─── DATA PROVIDED ───

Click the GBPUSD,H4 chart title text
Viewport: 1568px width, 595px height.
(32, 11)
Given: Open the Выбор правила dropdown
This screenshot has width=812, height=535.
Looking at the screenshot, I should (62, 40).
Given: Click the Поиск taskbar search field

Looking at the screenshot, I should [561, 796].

───
─── DATA PROVIDED ───

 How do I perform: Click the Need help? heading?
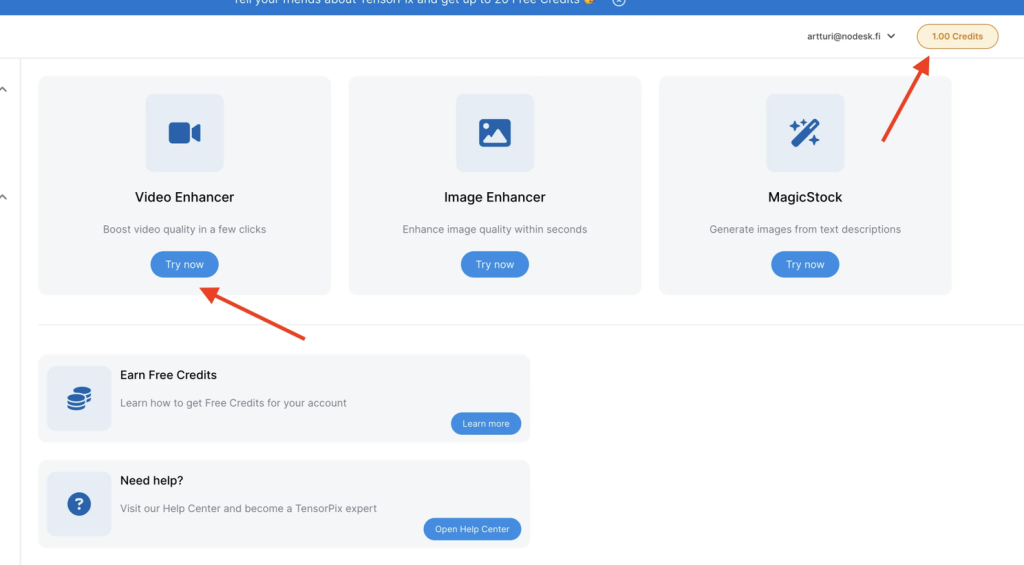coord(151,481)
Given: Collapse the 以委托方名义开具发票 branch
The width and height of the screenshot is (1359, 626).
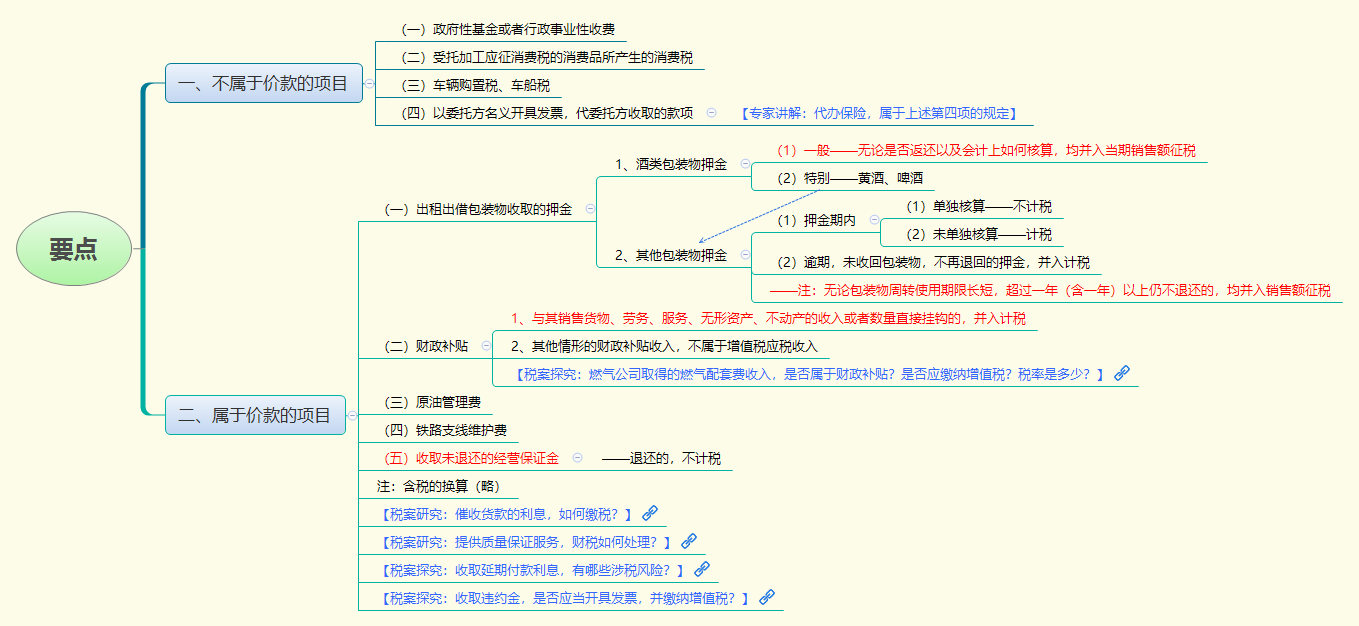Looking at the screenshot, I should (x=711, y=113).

───

# WRITTEN TASK
Identify every line in the material above that contains the string "Click", and copy each one in full. Matching is case-sensitive.

# TASK OUTPUT
Click the GBPUSD,H4 chart title text
Given: Click the Поиск taskbar search field
 How do I perform: Click the Need help? heading?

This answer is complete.